Cancer treatment aims to eradicate disease from the body, but the chemotherapy-related effects can be challenging. The medical community focuses on recovering physical strength, flexibility, and endurance during and after the treatment. A team of researchers at University of Utah Health have developed EmpowerStars!, a mobile video game to help pediatric cancer patients as they progress through and complete cancer therapy. The results are published in the April issue of Frontiers in Pediatrics.

Previous studies have shown that digital technologies, such as mobile apps and games, offer an effective tool to improve a patient’s understanding of health, disease, and treatment. Today, FDA-approved mobile technologies are helping patients manage diabetes and recover from stroke and traumatic brain injury.

With this in mind, the team developed EmpowerStars!, a proof of concept prototype mobile video game aiming to improve physical and mental condition in children with cancer. The game is anchored in imaginative stories and graphics. After customizing an avatar, the child grasps the handles on the case enclosing the tablet. Using a series of actions, like balancing, stirring, sawing, and pumping, the player obtains the stars needed to power the first mission. In addition to this physical activity, the game aims to help children gain strength and confidence while overcoming the fear and anxiety associated with the cancer diagnosis and the subsequent treatments.

In this study, ten children, aged 7 to 14 who were undergoing chemotherapy, received the one-day video game treatment, which consisted of 20-minutes of physical activity during the 30-minute gaming session. One parent of each child also reviewed the game, along with 12 pediatric health care providers, including nurses, child life specialists, social workers, and physicians. All three groups responded positively to the prototype but stressed the need to improve the instructions and overall objective of the game.

“I really enjoyed being so involved in the clinical usability evaluation,” said Carol Bruggers, MD, professor of pediatrics at U of U Health, first author on the paper, and principal investigator on this study. “Being able to experience first-hand the excitement, laughter, and enjoyment of children who played the prototype game re-enforced that creating an exercise and educational empowerment-centered, mobile, cancer-related game was right on track.”
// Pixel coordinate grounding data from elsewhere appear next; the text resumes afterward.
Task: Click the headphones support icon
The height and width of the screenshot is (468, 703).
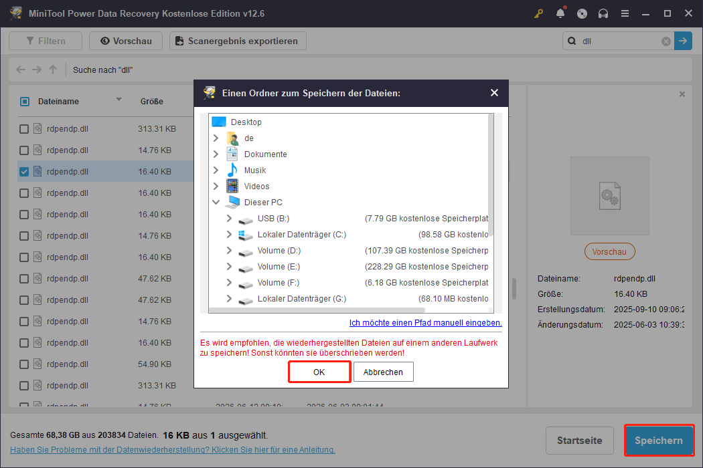Action: (604, 13)
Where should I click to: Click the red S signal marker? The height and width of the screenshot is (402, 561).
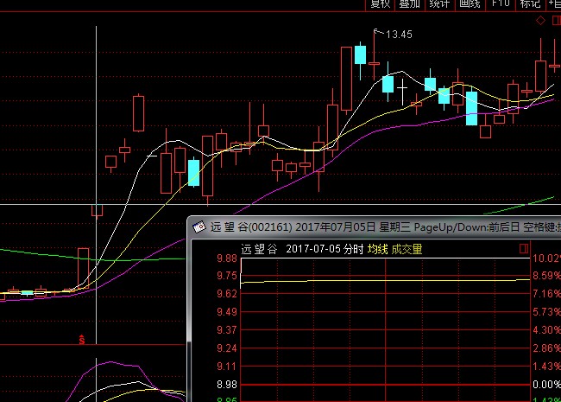pyautogui.click(x=82, y=339)
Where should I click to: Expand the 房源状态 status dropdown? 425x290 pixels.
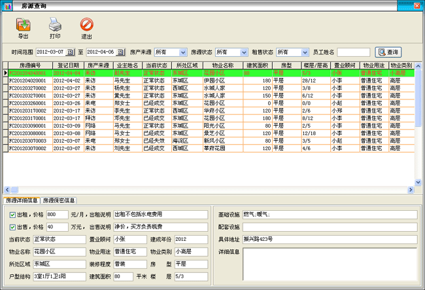(243, 52)
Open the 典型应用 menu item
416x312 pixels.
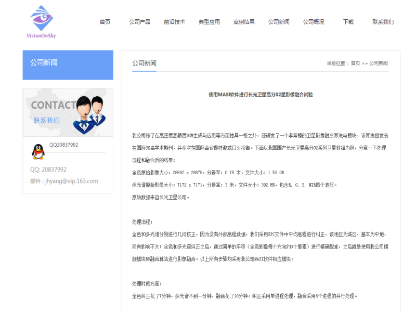point(209,22)
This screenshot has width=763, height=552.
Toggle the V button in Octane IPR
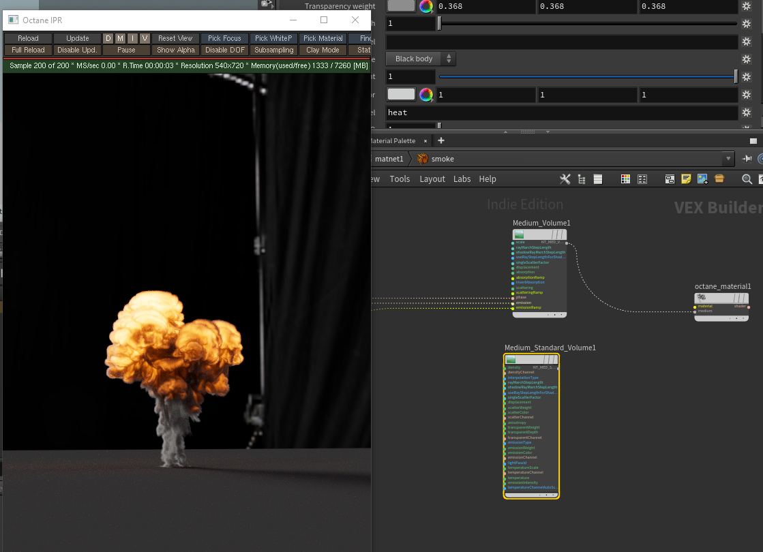tap(145, 38)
The game was developed in conjunction with Spy Hop, a Utah-based program aimed at empowering young people by developing their skills in the digital media arts. In addition to creating and coding the graphics, storylines, activities and music in the game, the high school students were challenged to link the tablet’s internal sensors to respond to the patient’s physical movements during each activity.
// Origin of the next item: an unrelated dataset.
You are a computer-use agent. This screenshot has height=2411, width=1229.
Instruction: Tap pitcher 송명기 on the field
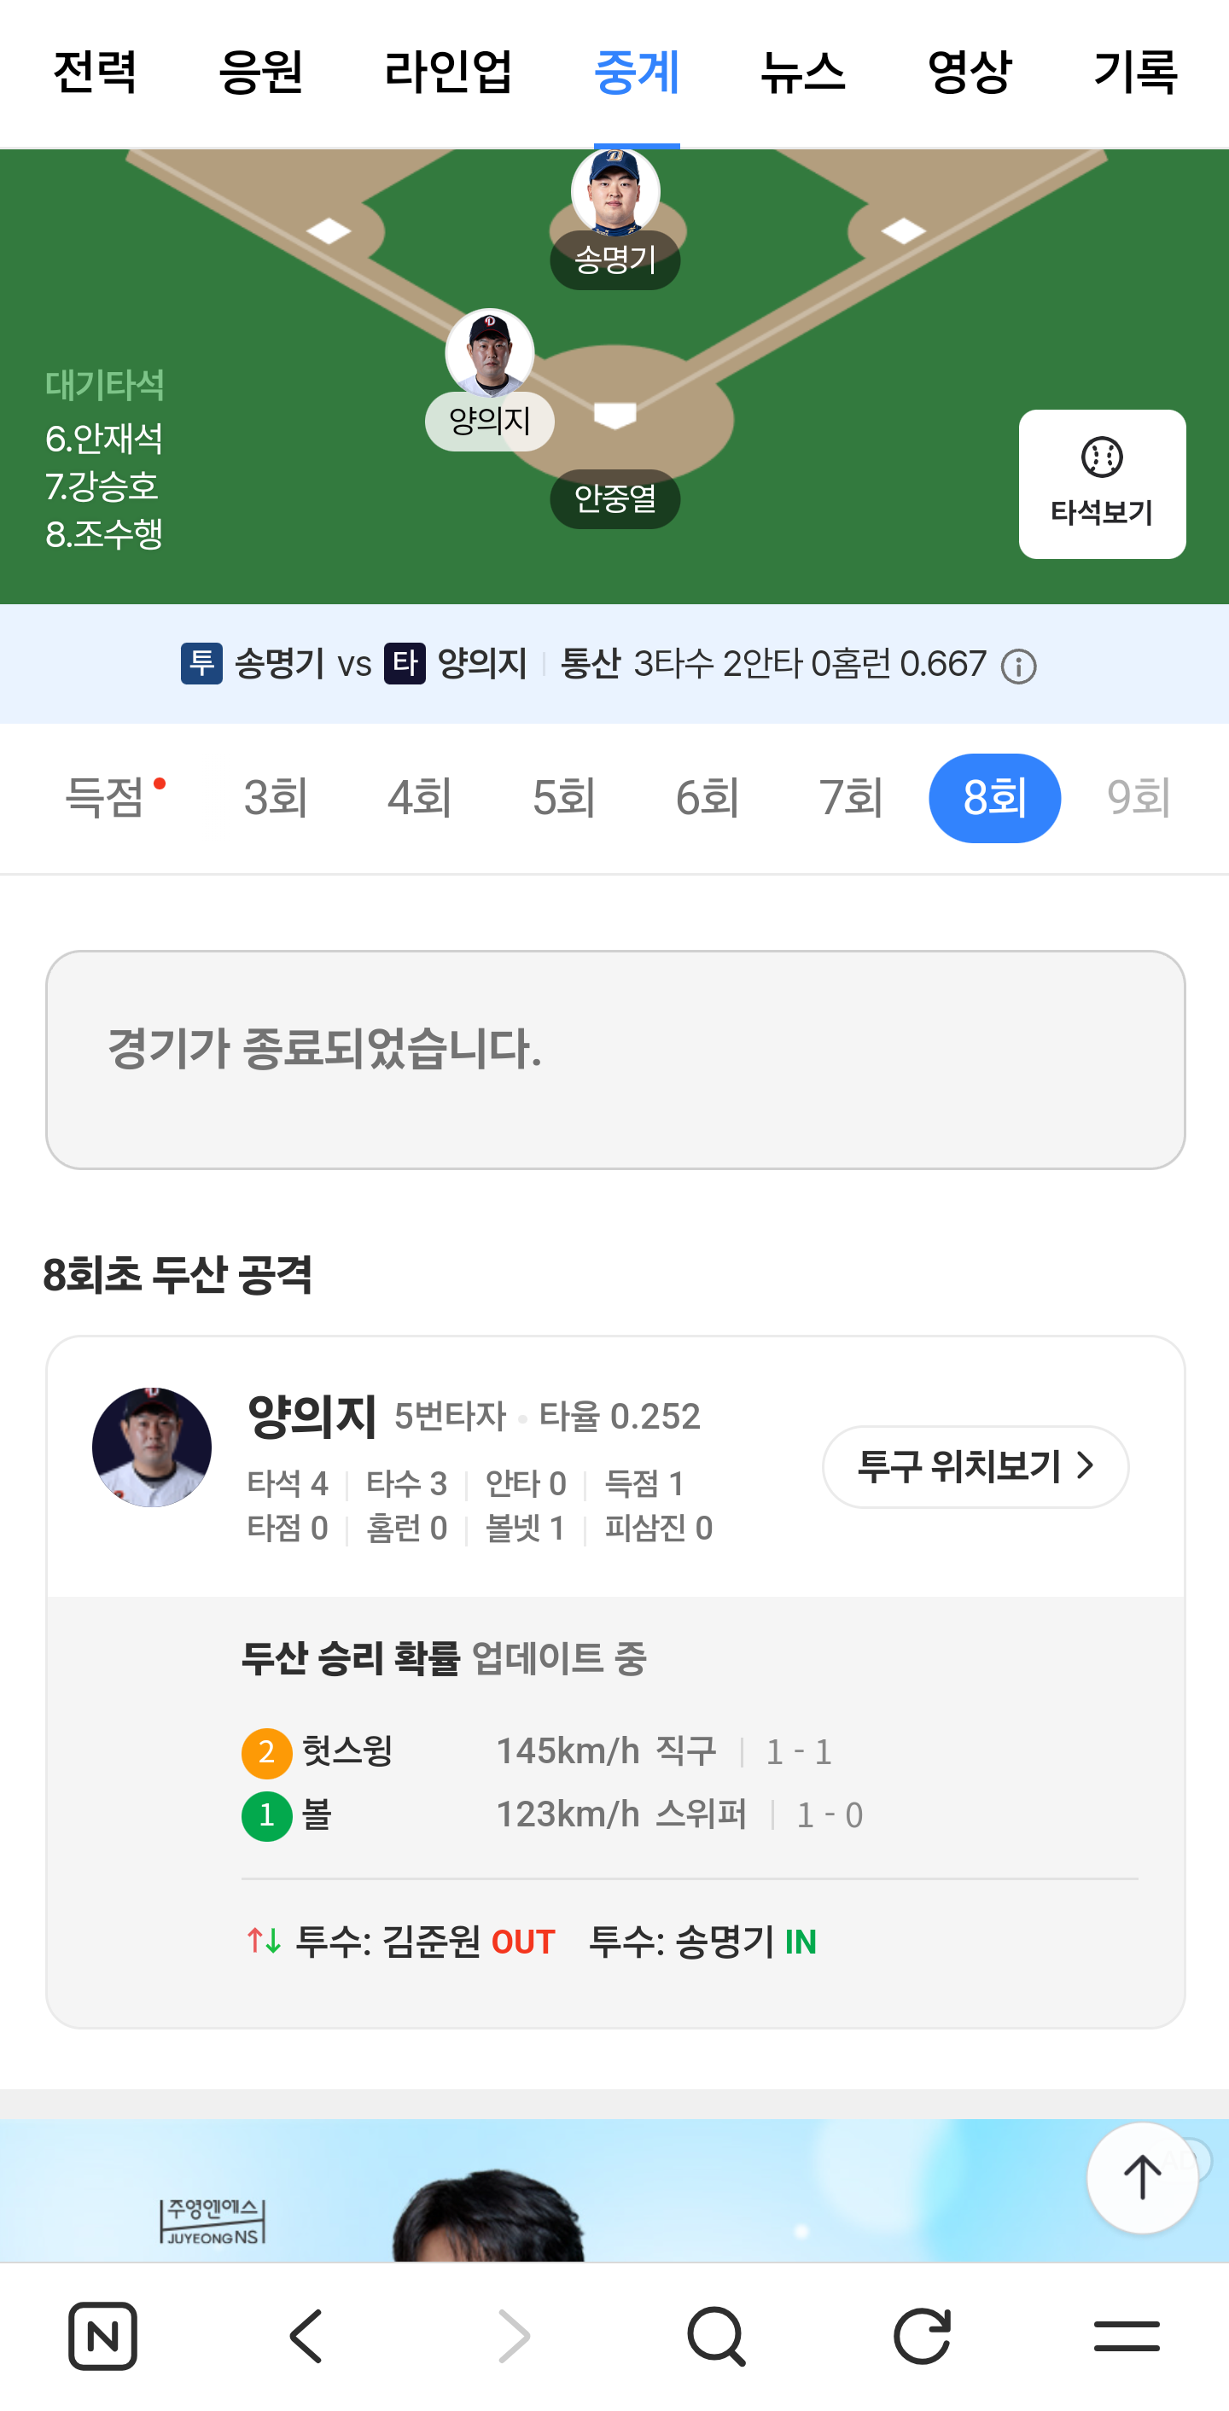tap(615, 218)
The current game prototype was designed as a mission to one planet with diverse challenges and exercise components, but the number of planets in this universe can be expanded to incorporate more teaching and exercise opportunities. The next version of the game will include a multi-day delivery of exercise and empowerment interventions to tackle chemotherapy-related fatigue. The long-term benefits of this prototype game remain unclear. Future work will need to evaluate the clinical benefits of the game in children during and after chemotherapy treatment.
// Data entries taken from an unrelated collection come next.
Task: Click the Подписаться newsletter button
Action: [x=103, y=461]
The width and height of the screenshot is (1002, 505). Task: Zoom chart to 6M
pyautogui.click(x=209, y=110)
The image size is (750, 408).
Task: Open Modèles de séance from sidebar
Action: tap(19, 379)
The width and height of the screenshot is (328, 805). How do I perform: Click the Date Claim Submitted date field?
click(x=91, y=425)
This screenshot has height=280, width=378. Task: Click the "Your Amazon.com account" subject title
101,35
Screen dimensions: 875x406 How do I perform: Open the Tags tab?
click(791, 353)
“We are still at the beginning of this process,” said Grzegorz Bulaj, PhD, associate professor of medicinal chemistry and co-author on this paper. “Digital medicine technologies can improve therapy outcomes by modulating a patient’s behavior”.

The researchers believe that this concept can be expanded to deliver treatment for other chronic childhood diseases, including obesity, asthma, cystic fibrosis, diabetes, and juvenile idiopathic arthritis.